Work instructions:
Can you rewrite the lines below as a numbered list, dropping any blank lines and leaving out the pictures?
━━ Available data
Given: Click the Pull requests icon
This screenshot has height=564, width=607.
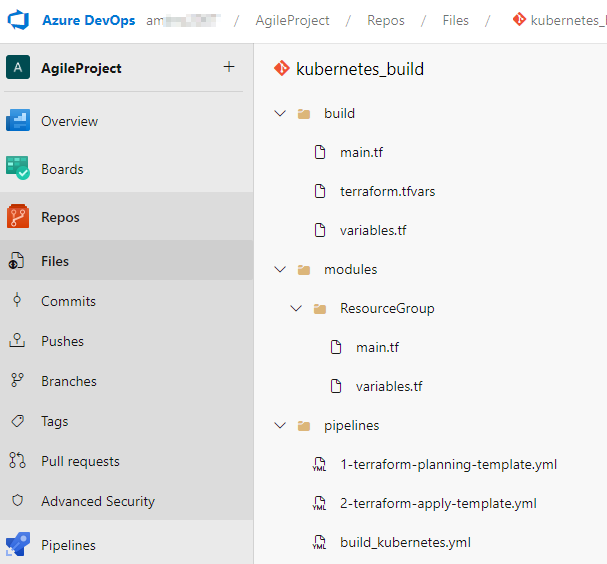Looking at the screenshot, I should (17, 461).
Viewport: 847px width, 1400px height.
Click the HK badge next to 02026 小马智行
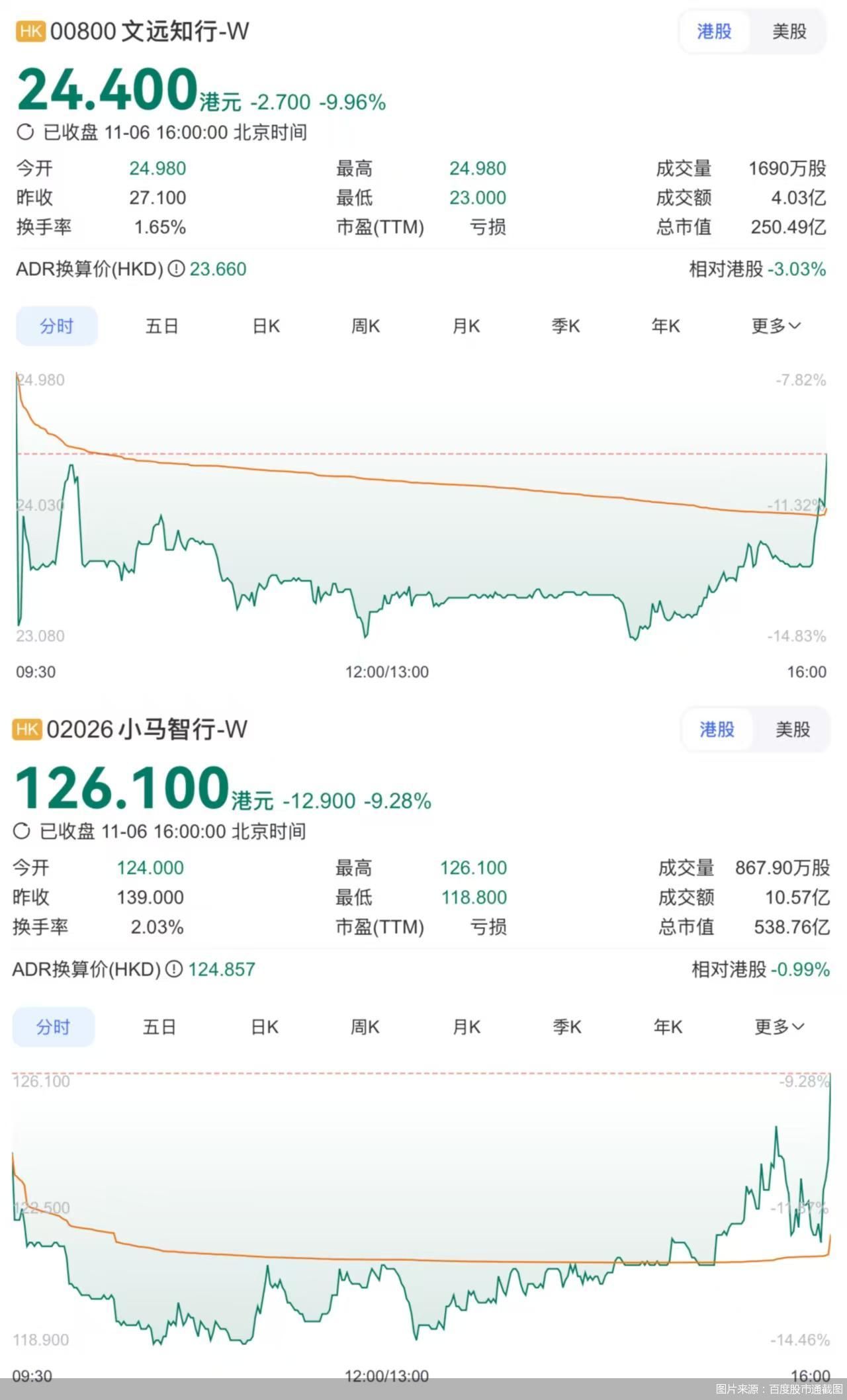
━━━━
Written solution:
1. Given: Click the Pull requests icon
2. This screenshot has height=564, width=607.
3. Looking at the screenshot, I should (17, 461).
4. Viewport: 847px width, 1400px height.
5. Click the HK badge next to 02026 小马智行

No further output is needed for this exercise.